— Ну, что? — обратился он, наконец, к своему заказчику.
Тот казался несколько растерянным и озадаченным. Косивший зрачок его подошёл к самой переносице, в то время, как другой зрачок остановился как раз посреди глаза и выражал нечто весьма неопределённое: не то разочарование, не то недоверие. Однако он не рискнул, пока что, выразить словами ни того ни другого.
— Гм... Да, ну, а ещё?
— Как ещё? Что ещё? — потрясённый этим вопросом, переспросил поэт, и поднятая длань его беспомощно опустилась. Глубочайший вздох вылетел из груди поэта и ещё более наполнил комнату запахом винных паров — Ещё! — повторил он с горьким упреком. — Вы говорите, ещё! — произнёс он с тяжким ударением и даже как бы с некоторой угрозой. — Да разве может быть, позвольте вас спросить, тут что-нибудь ещё? — Он опять сделал внушительную паузу, но прежде, чем механик успел ответить, продолжал полным возмущения и негодования тоном: — Да разве эти сжатые строки не исчерпывают вполне идеи! Разве в них не выражены досконально и философская, и биографическая, и моральная, и сатирическая стороны! Разве, наконец, в музыке их рифм не звучат глухая печаль погребального звона и шорох земли, падающей на крышку гроба! Наконец, разве их классическая простота и, вместе с тем, величие не достойны простоты и величия самой смерти! Укажите мне поэта, у которого слияние мистического с реальным выразилось бы так ярко, так полно, как в этих строках!
Но так как Федор Кузьмич указать такого поэта не мог, поэт продолжал:
— И не укажете, хотя бы вы призвали на помощь всех критиков живых и мёртвых. Это строки, которыми я по праву могу гордиться, лучше которых я до сих пор ничего не написал. Хотя моему перу принадлежит восемнадцать тысяч двести тридцать восемь строк.

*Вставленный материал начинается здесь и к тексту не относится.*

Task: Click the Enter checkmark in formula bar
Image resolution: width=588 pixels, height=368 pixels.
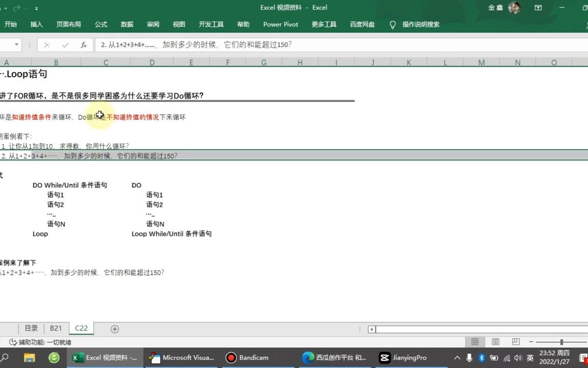Action: point(65,45)
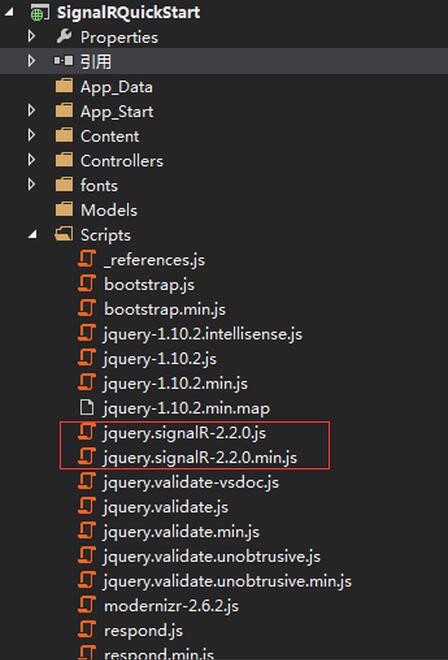Select the _references.js file
This screenshot has width=448, height=660.
pyautogui.click(x=154, y=260)
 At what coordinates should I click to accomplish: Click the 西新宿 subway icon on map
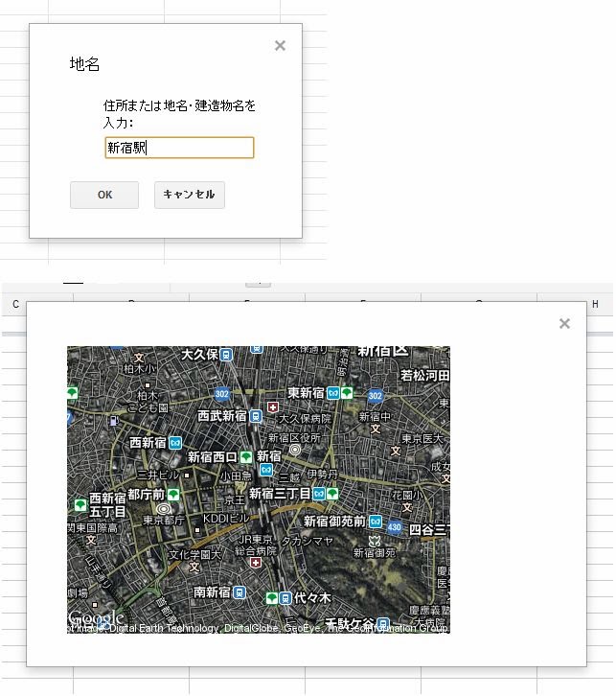[x=175, y=443]
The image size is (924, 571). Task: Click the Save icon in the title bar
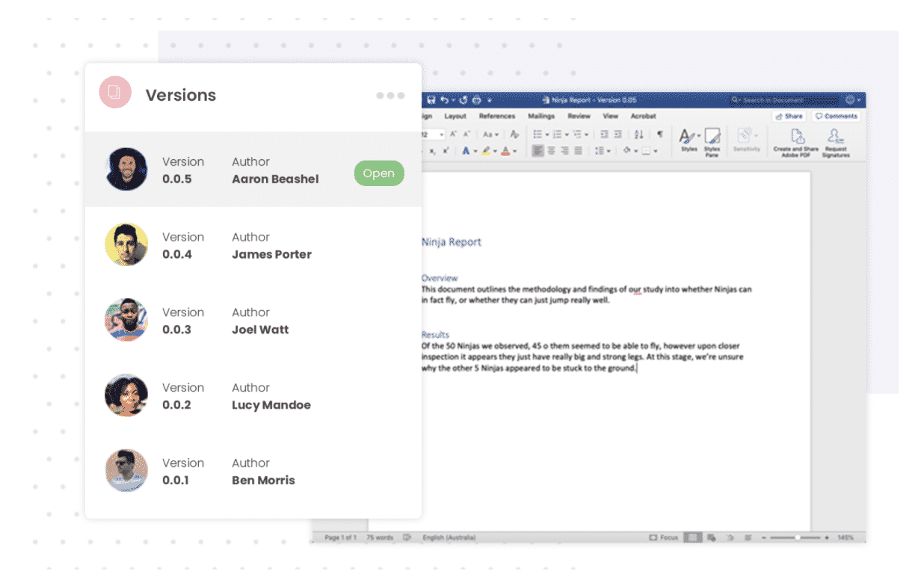432,99
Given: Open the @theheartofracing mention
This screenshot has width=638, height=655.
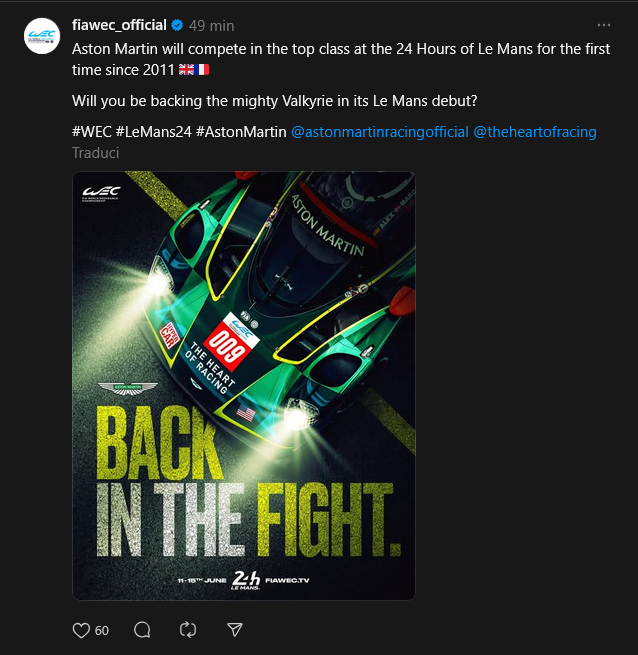Looking at the screenshot, I should click(535, 132).

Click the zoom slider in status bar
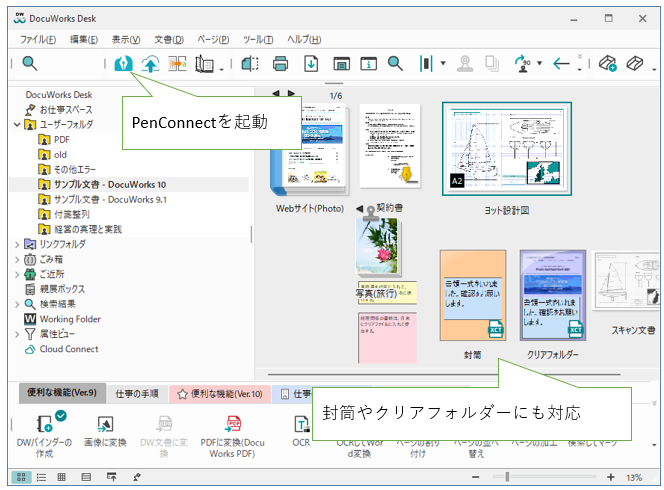(506, 477)
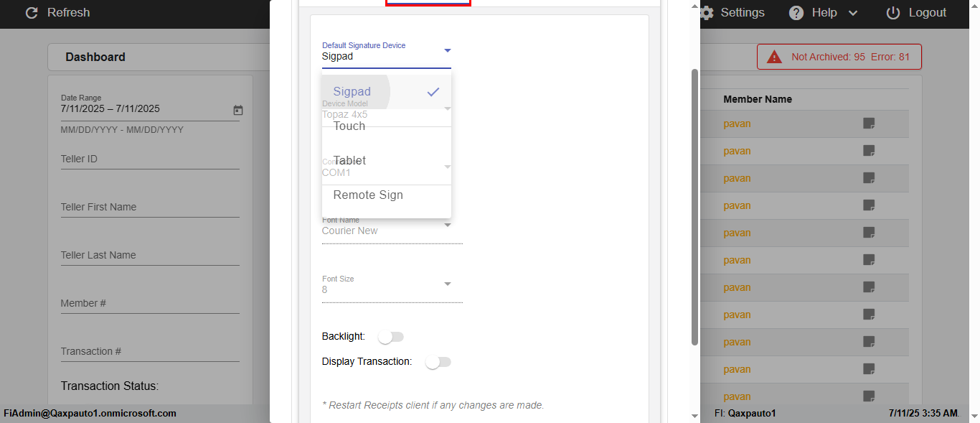Open Settings gear icon
The width and height of the screenshot is (980, 423).
click(707, 13)
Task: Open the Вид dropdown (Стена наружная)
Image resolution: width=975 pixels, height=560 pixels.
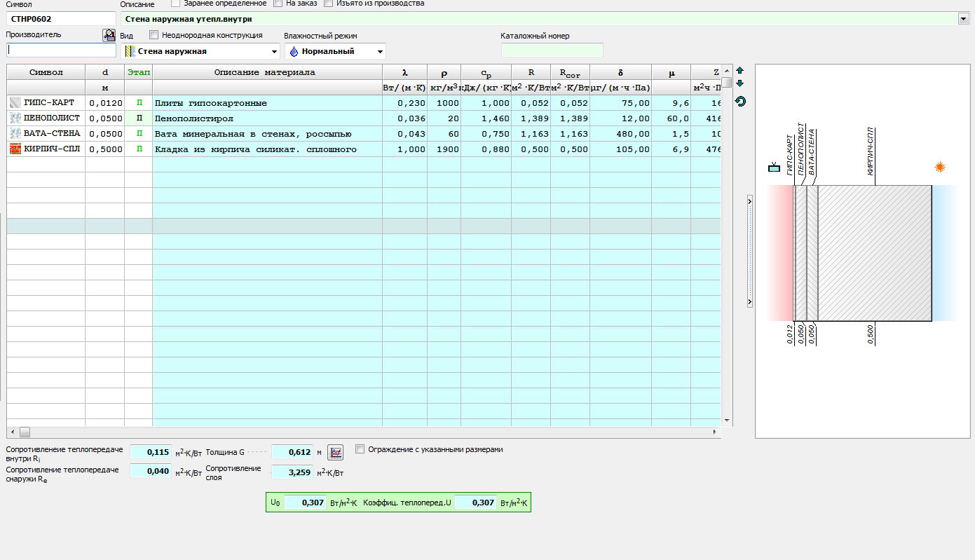Action: 274,52
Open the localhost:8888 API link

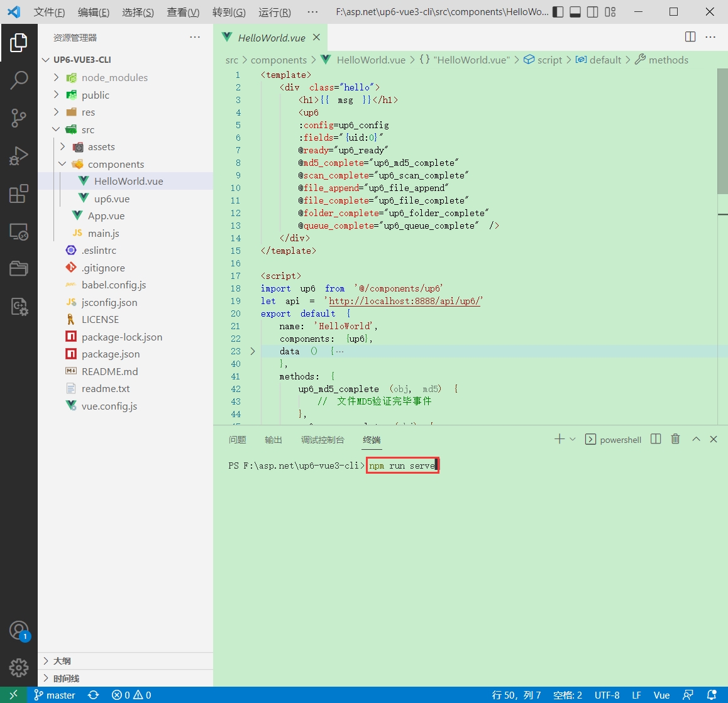[x=404, y=301]
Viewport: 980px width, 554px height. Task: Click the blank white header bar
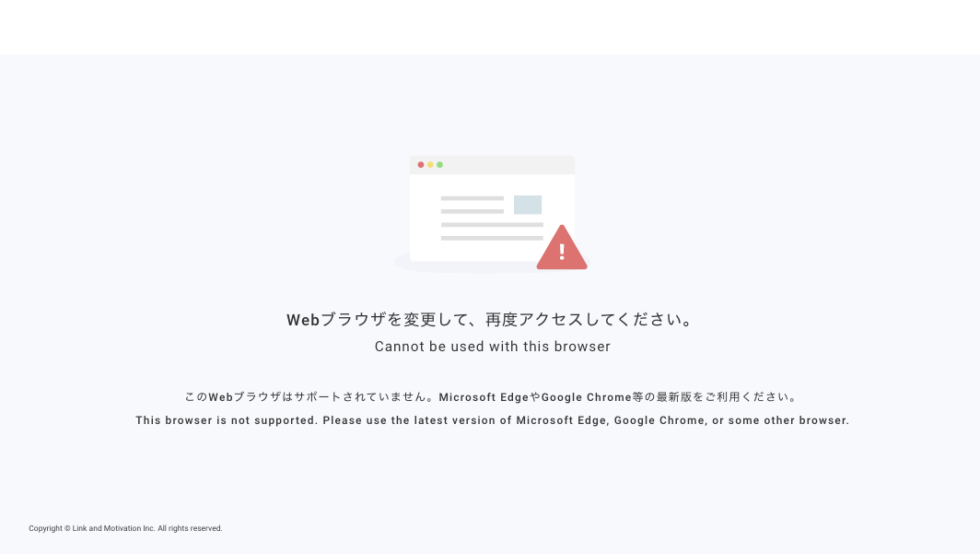click(490, 27)
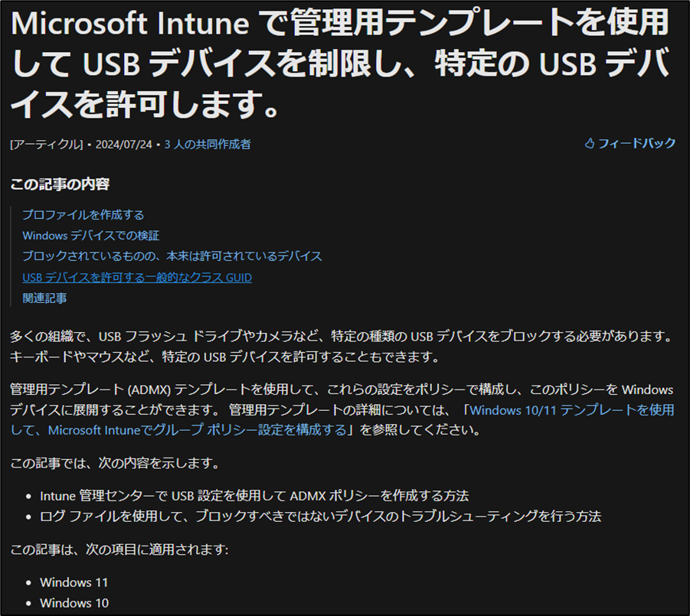Viewport: 690px width, 616px height.
Task: Open プロファイルを作成する in the article contents
Action: pyautogui.click(x=84, y=215)
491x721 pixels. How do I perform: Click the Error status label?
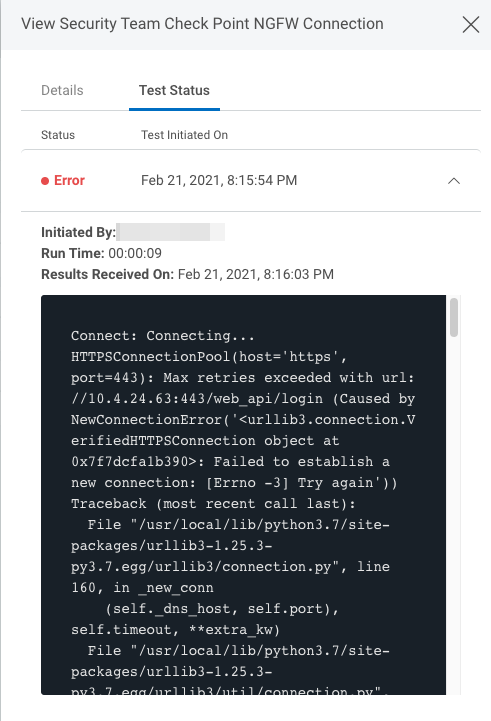[x=69, y=180]
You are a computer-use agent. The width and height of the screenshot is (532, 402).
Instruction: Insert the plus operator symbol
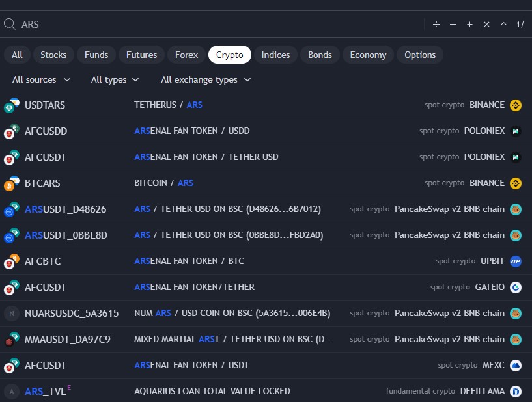pos(469,24)
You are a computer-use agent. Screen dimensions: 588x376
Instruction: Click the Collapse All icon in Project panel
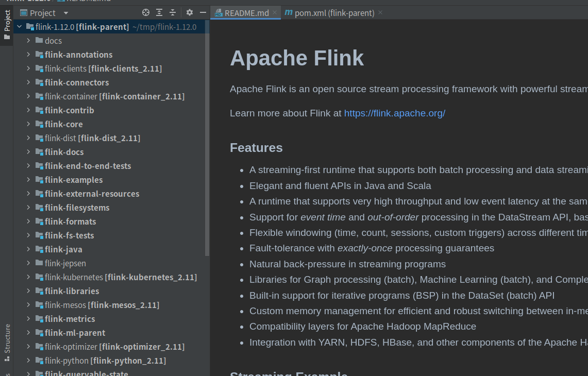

Подавленный и ошеломлённый бурным потоком этого красноречия и пафоса, Федор Кузьмич рискнул заметить только, что он желал бы понести эти стихи на одобрение своего друга. Но автор лишь высокомерно пожал плечами:
— Одобрение друга! Если я говорю вам, что горжусь этими строками, что может значить одобрение вашего пресловутого друга, хотя бы он был сам Брандес! Тэн! — И Подвывалов гордо продекламировал, окончательно убивая всех могущих быть противников:
— Ваше последнее слово? — оборвав декламацию, обратился он неожиданно прозой к заказчику.
— Видите ли, — сбитый с толку отвечал тот, — я просил вас помянуть о море и волнах и потом...
Федор Кузьмич хотел намекнуть на медаль, но поэт прервал его:
— И сравнить все это с житейскими волнами? Не так ли? Но это банально, я не могу унизиться до этого. Ещё раз повторяю вам: эти стихи, достойные хрестоматии. О, как бы я желал умереть, умереть тысячу раз, чтобы только на моей надгробной плите блистало что-нибудь подобное!
— Отчего же бы вам и не написать о себе подобное? — заметил, как ему казалось, резонно Федор Кузьмич.
Поэт строго покачал головой, но, снисходя к неведению своего собеседника, ответил:
— Оттого, милостивый государь, что дважды в жизни такие вещи не пишутся.
Федор Кузьмич уже начал было колебаться, хотя в последних строках ему что-то решительно не нравилось.
— Прочтите-ка мне их ещё раз! — обратился он к поэту.
Но тот отрицательно покачал головой и опустился в бессилии на стул. Слишком много было потрачено энергии на первое выступление, чтобы повторить чтение без риска совершенно потерять силы.
— Ну, так дайте, я сам прочту.
И Федор Кузьмич подошёл и протянул за листком руку.
Но поэт не выпускал листок из рук.
— Гонорар! — заявил он, протягивая свободную руку.
Федор Кузьмич побагровел.
Значит, поэт не хотел читать вторично, потому что боялся, что заказчик постарается запомнить стишок и не доплатит остального, зачтя угощение, которое во много раз превосходило самую плату.
Федор Кузьмич в ярости швырнул ему то, что был должен, и завопил:
— Давайте заказ и убирайтесь к чёрту!
Подвывалов в гордом молчании, не теряя достоинства, взял деньги, вручил листок и торжественно вышел, надев разбойничью шляпу раньше, чем перешагнул порог.
VIII
Нельзя сказать, чтобы капитан был также в восторге от этих стихов, но, не желая огорчать своего приятеля, он не высказал вполне искренно ему своего мнения, да и знатоком в такого рода деликатных предметах он себя не считал и не брал на себя смелости произносить решительный суд.